* _ЗАДАНИЕ A_: Какой тезис Гегеля, по словам приведённого отрывка, принял К. Аксаков?
* _ЗАДАНИЕ B_: Переведите на английский язык предложение из приведённого отрывка: «Устанавливая его, Аксаков хотел провести резкую непереступаемую границу между русской историей и историей западноевропейской».
* _ЗАДАНИЕ C_: Воспроизведите из приведённого отрывка всё, начиная со слов «Этот второй пункт» и вплоть до слов «любви и правды.».

--- ПРИВЕДЁННЫЙ ОТРЫВОК ---

Этот второй пункт славянофильской доктрины – самый существенный. Устанавливая его, Аксаков хотел провести резкую непереступаемую границу между русской историей и историей западноевропейской. Он хотел дальше показать, что за этой границей живут совсем особенные люди, принципиально противоположные остальным представителям рода человеческого. Со спокойной гордостью принял К. Аксаков знаменитый тезис Гегеля, что на земле обитают «die Menschen und die Russen», т. е. люди и русские, и придал ей то толкование, что русские – это Uebermensch и, т. е. сверхчеловеки или «всечеловеки», как выражался покойный Достоевский. Почему же? А потому, что они не хотят и не ищут, не хотели и не искали, не должны хотеть и не должны искать ни права, ни власти, а лишь любви и правды.
Так ли оно в действительности? Один публицист, подвергнув резкой критике этот пункт славянофильства, пришел к интересным выводам, с сущностью которых мы сейчас же и ознакомимся.

--- НЕОБРАБОТАННЫЕ СТРОКИ ---

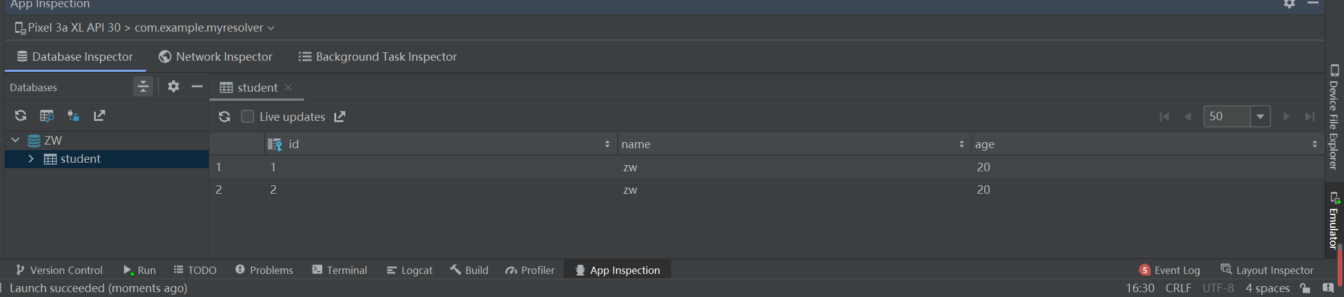
Task: Open the Logcat tool window
Action: [x=410, y=270]
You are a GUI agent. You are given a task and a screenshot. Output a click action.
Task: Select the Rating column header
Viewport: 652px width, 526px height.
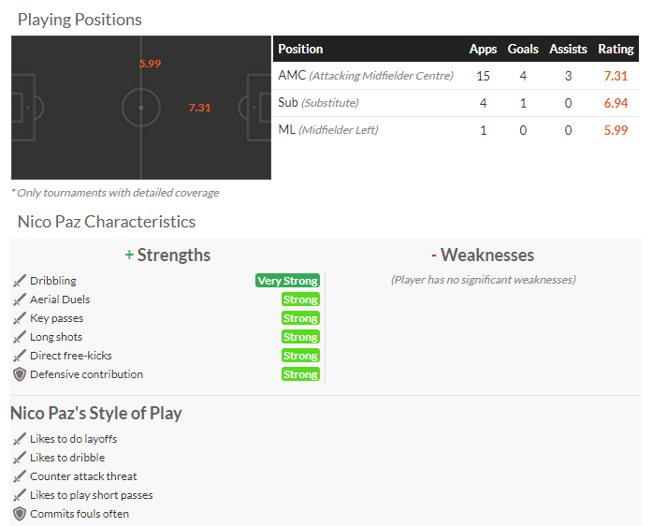[616, 49]
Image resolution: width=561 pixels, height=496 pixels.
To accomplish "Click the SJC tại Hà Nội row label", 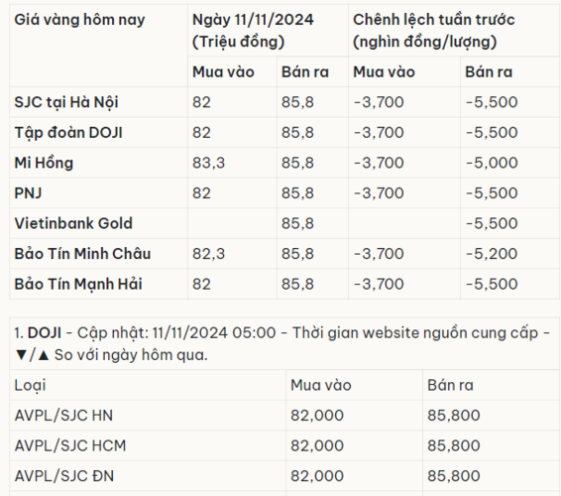I will [66, 102].
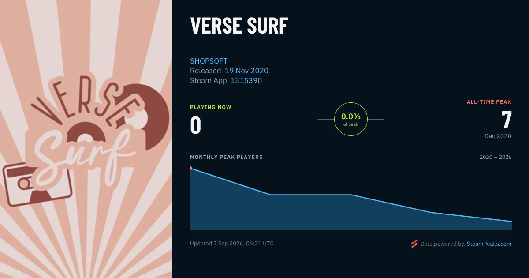
Task: Click the SHOPSOFT developer link
Action: click(x=209, y=61)
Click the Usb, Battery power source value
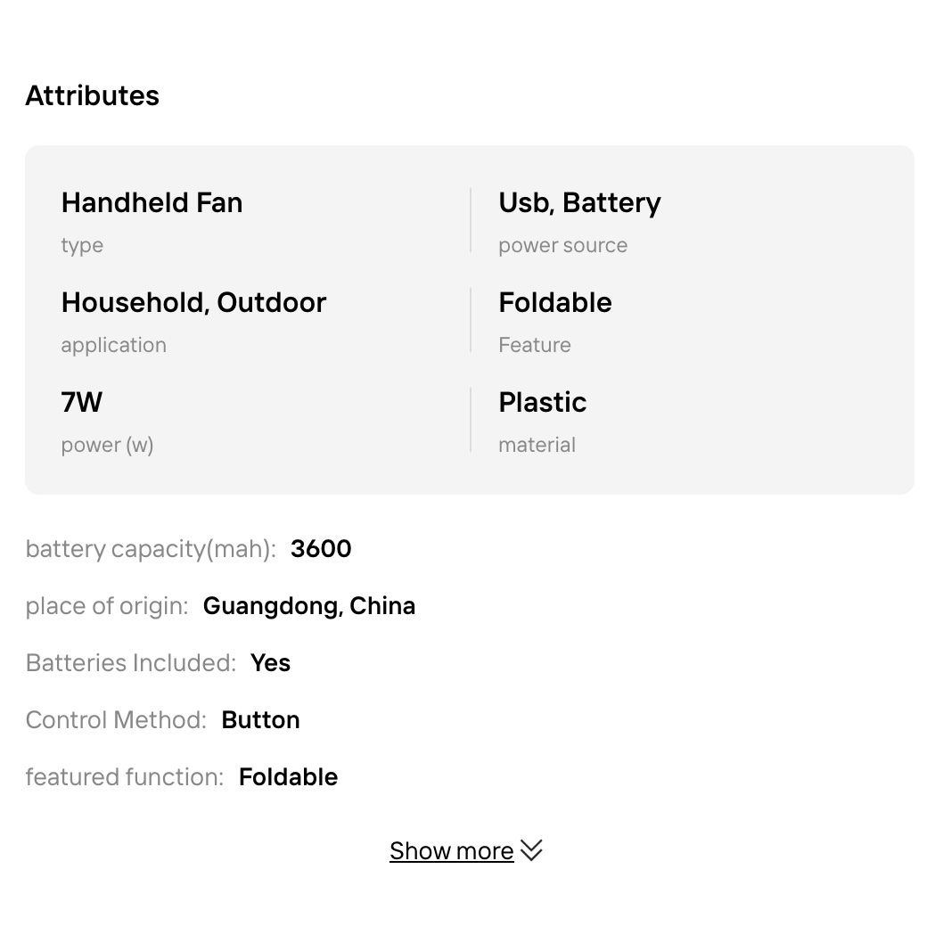The height and width of the screenshot is (943, 943). pyautogui.click(x=579, y=202)
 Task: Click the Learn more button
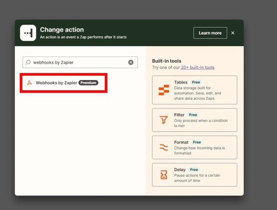210,33
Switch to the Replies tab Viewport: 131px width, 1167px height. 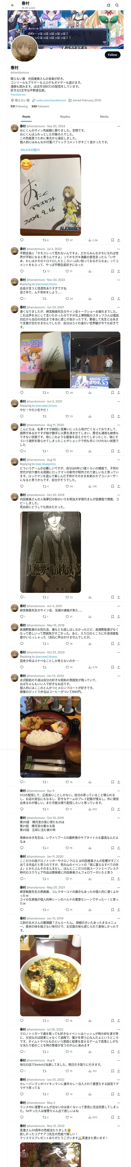[65, 116]
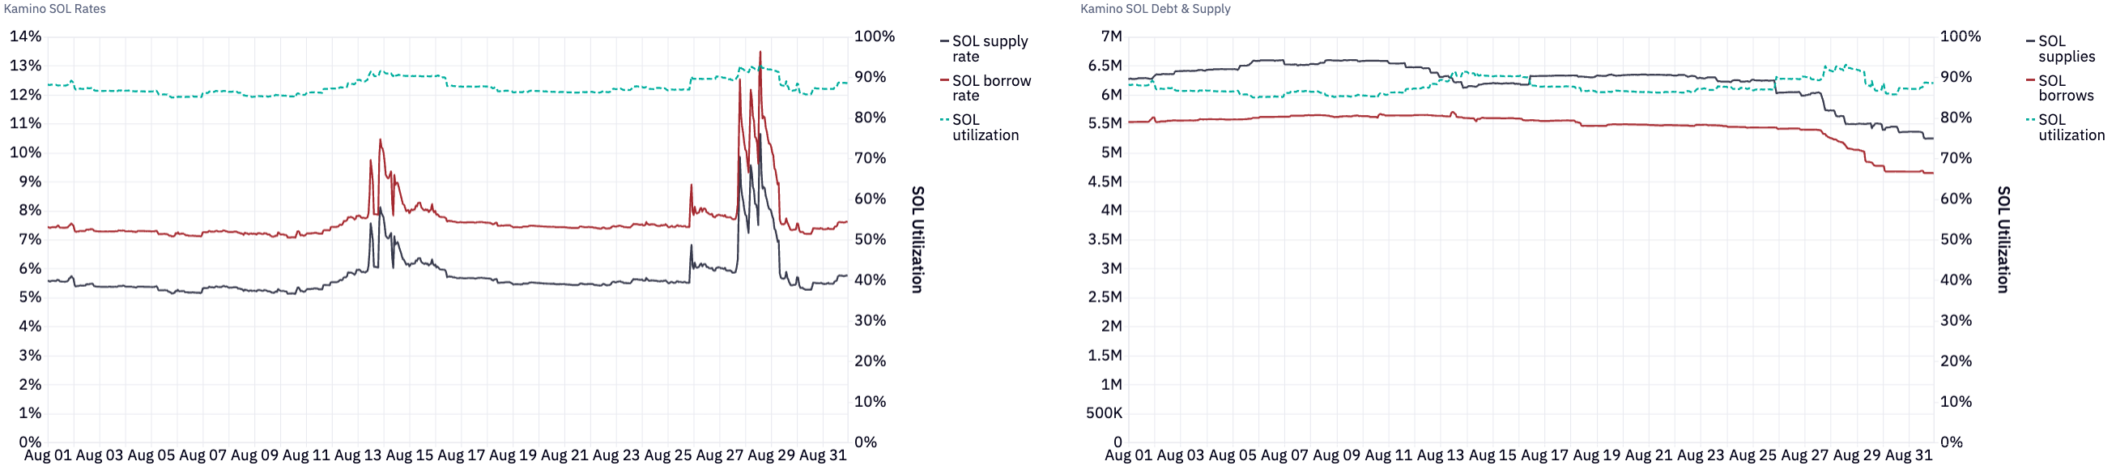Click Aug 01 on the Rates chart x-axis
This screenshot has height=470, width=2116.
48,455
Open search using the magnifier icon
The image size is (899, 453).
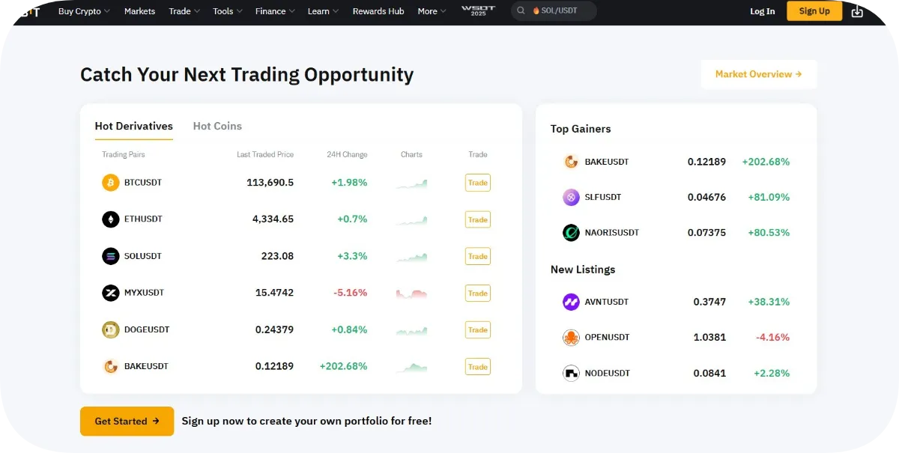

---

* _ГОТОВЫЙ ОТВЕТ A_: Что на земле обитают «die Menschen und die Russen», то есть люди и русские.

* _ГОТОВЫЙ ОТВЕТ B_: In establishing it, Aksakov sought to draw a sharp, impassable boundary between Russian history and Western European history.

* _ГОТОВЫЙ ОТВЕТ C_:
Этот второй пункт славянофильской доктрины – самый существенный. Устанавливая его, Аксаков хотел провести резкую непереступаемую границу между русской историей и историей западноевропейской. Он хотел дальше показать, что за этой границей живут совсем особенные люди, принципиально противоположные остальным представителям рода человеческого. Со спокойной гордостью принял К. Аксаков знаменитый тезис Гегеля, что на земле обитают «die Menschen und die Russen», т. е. люди и русские, и придал ей то толкование, что русские – это Uebermensch и, т. е. сверхчеловеки или «всечеловеки», как выражался покойный Достоевский. Почему же? А потому, что они не хотят и не ищут, не хотели и не искали, не должны хотеть и не должны искать ни права, ни власти, а лишь любви и правды.